Ma dove finisce il bambino della notte? Scompare del tutto, cancellato dalla violenza dell'interdizione sociale, o non si nasconde, piuttosto, in zone remote dell'inconscio, non visibile eppure ancora capace di far sentire la propria presenza? La risposta a queste due domande non può essere immediata, ma deve essere ricercata in alcune sensazioni interne, in fantasie e fantasmi, in alcuni sintomi che si mostrano nella vita di donne adulte. La sensazione di non aver del tutto realizzato ciò che la madre desiderava, di non somigliare abbastanza a qualcosa o qualcuno che vive nella testa della madre non è circoscrivibile all'infanzia o al periodo adolescenziale. Anche in età adulta, accade spesso al figlio/figlia di sentirsi inadeguato davanti agli occhi della madre, di avvertire che è in atto un torneo fra sé e un altro che non si riesce a mettere a fuoco.

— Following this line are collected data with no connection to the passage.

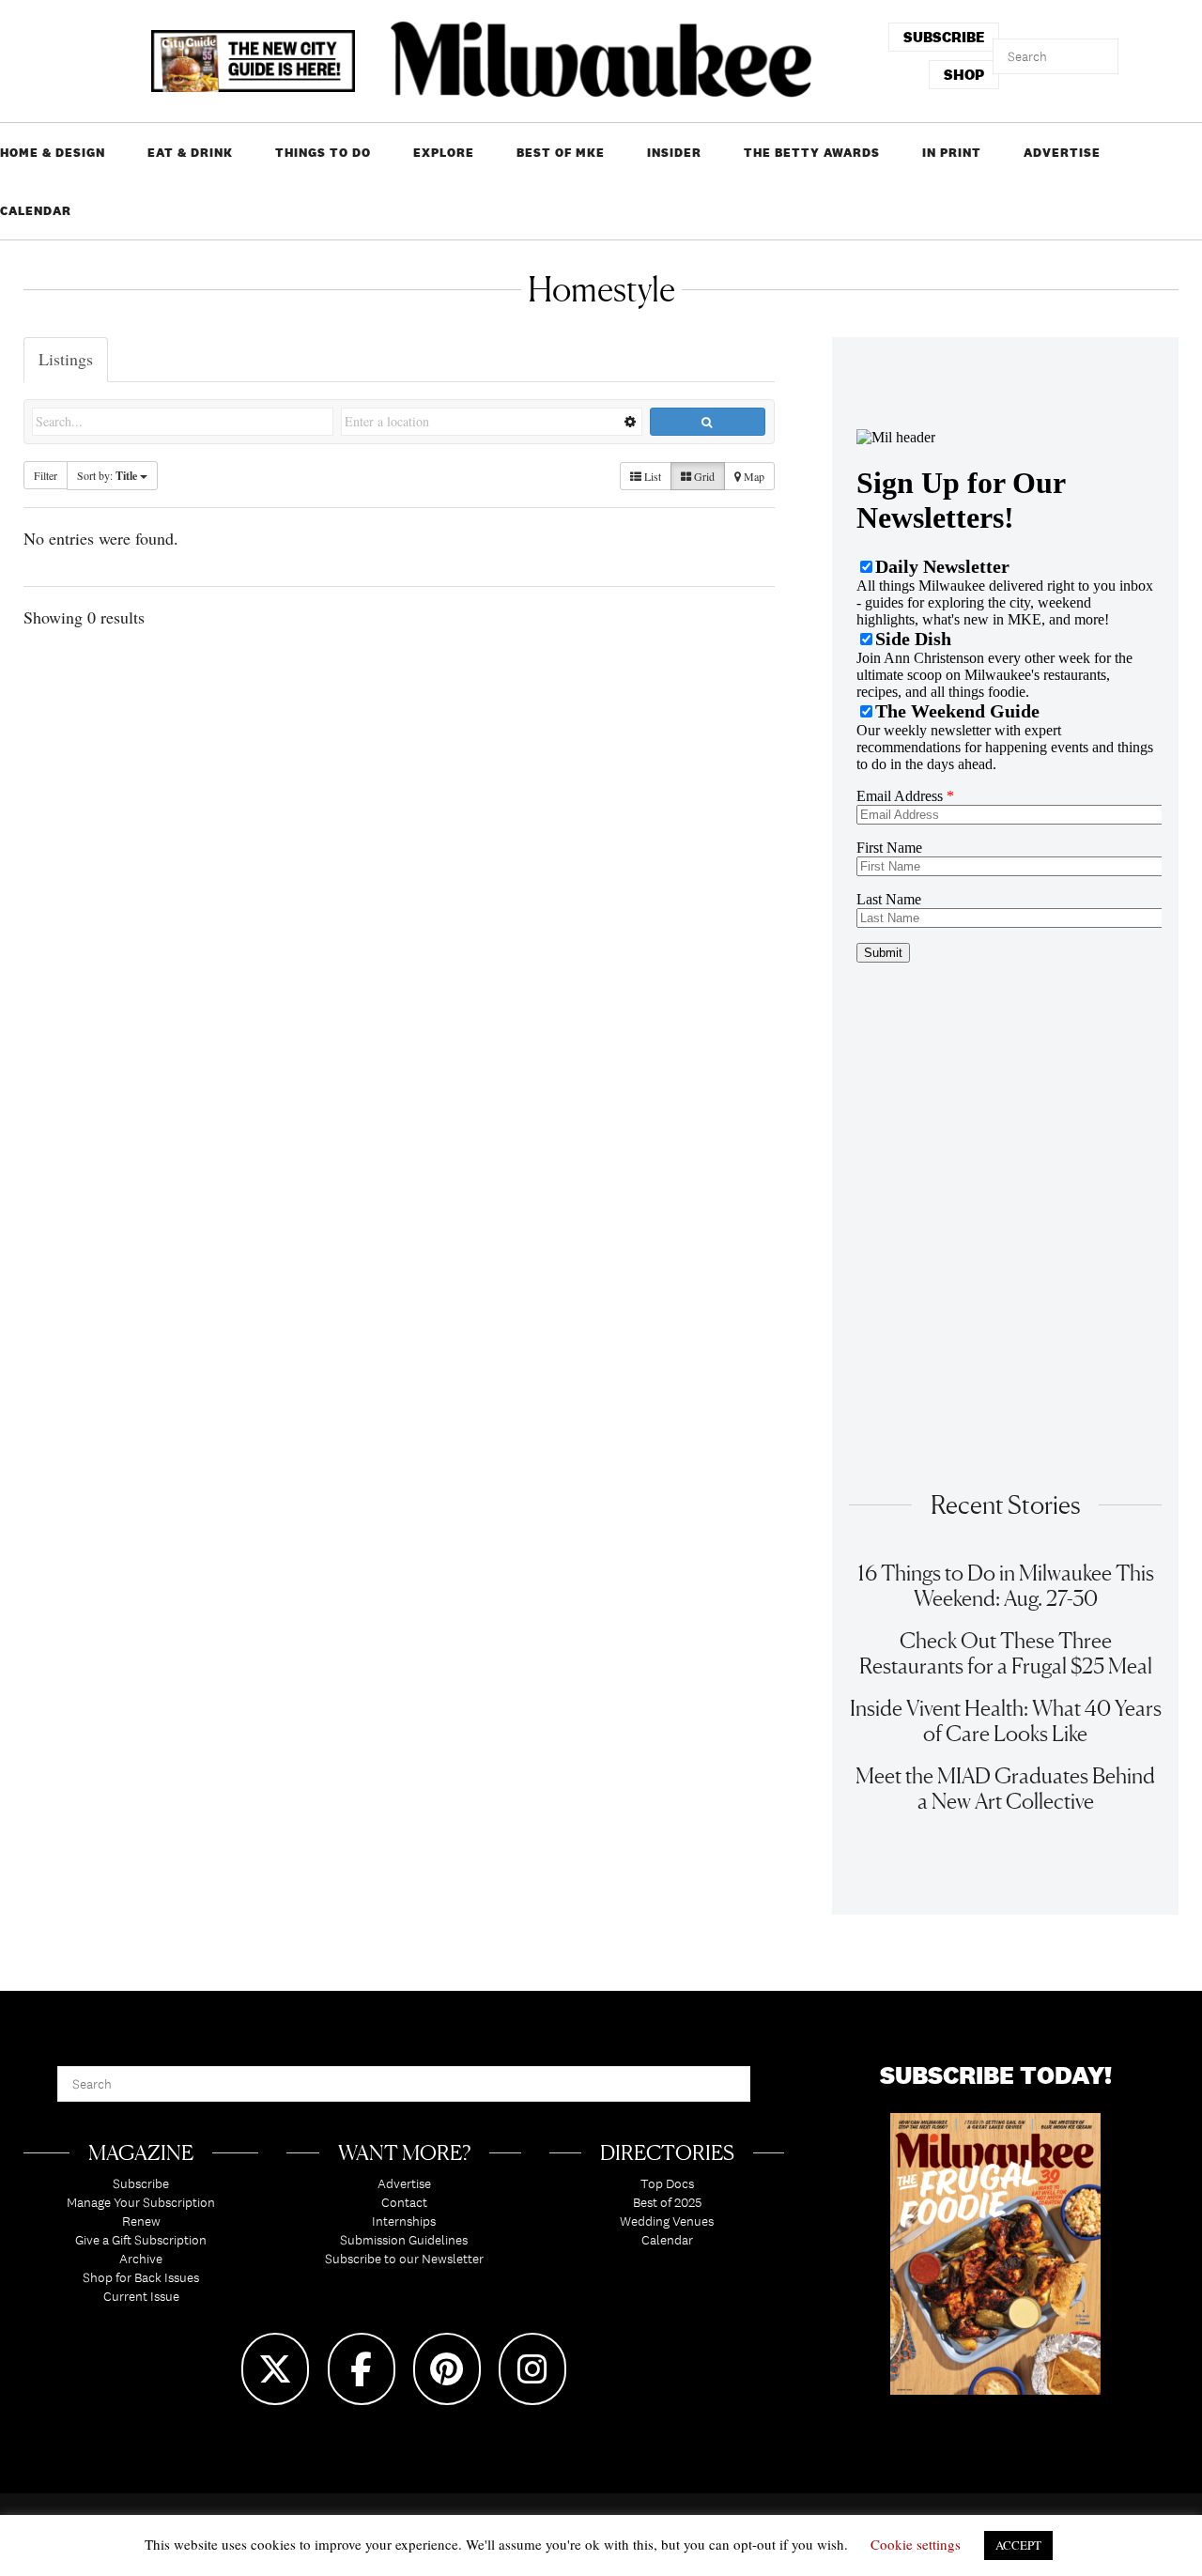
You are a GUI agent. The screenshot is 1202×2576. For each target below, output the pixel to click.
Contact (404, 2202)
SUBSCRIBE (943, 37)
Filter (45, 475)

 I lamenti della madre, la sua insoddisfazione perenne e inconsolata nei confronti non solo di ciò che il figlio fa, ma soprattutto di come il figlio è, confermano e rafforzano la sensazione dell'esistenza di un rivale inafferrabile. Non è azzardato pensare che colui con cui si e messi a confronto sia proprio il bambino della notte, quell'antica immagine di figlio meraviglioso che la madre continua a portare con sé, sotterraneamente, fin dalla prima infanzia. Non sempre e non necessariamente il disagio, il senso di scontentezza, che si producono nel confronto, acquistano carattere patologico. Spesso è semplicemente un malessere diffuso, che attraversa l'intero arco della relazione madre-figlio: un sottile senso di inadeguatezza pervade il mondo interno del figlio/figlia. La sensazione di essere inappagata, comunque insoddisfatta, si esprime in quello della figura materna.

 Il bambino lunare, dai glaciali luoghi dell'inconscio in cui è stato esiliato, dà segni, sia pure indiretti, della propria esistenza. Non si mostra solamente nei racconti o nei disegni delle bambine, ma è rintracciabile anche in alcune sensazioni che appartengono alla donna adulta, alla madre. Quest'ultima, infatti, non è consapevole dell'esistenza di un figlio/altro, di una specie di gemello interno perfetto e meraviglioso che si staglia sullo sfondo della relazione con il figlio reale. Eppure avverte la presenza del bambino della notte proprio in quei sentimenti di insoddisfazione e di delusione che le suscita, a tratti, il bambino dello scambio sessuale, il figlio reale che ha generato.

 L'immagine di questo bambino/figlio rimosso e silenzioso, ma non inerme, passa di generazione in generazione: ogni donna si è forse sentita inadeguata rispetto all'imago interna di figlio meraviglioso che la propria madre portava dentro di sé. Al tempo stesso si trasmette di madre in figlia il segreto relativo all'immagine di un figlio partenogenetico e alla sensazione di trionfo narcisistico che essa contiene. Attraverso il filo delle generazioni, osteggiata e combattuta dall'interdizione sociale, resta comunque la traccia di una onnipotenza originaria data dalla capacità generativa del corpo femminile. Si dice che ogni figlio viva innanzi tutto nel desiderio della donna che poi lo concepisce e che ogni bambino reale sia, quindi, oggetto di un'adozione da parte della madre. Durante i primi mesi di vita del bambino, quest'ultima dovrà accettare che il figlio non abbia le caratteristiche di splendore e assolutezza che ella aveva immaginato, e che sia, appunto, un oggetto imperfetto.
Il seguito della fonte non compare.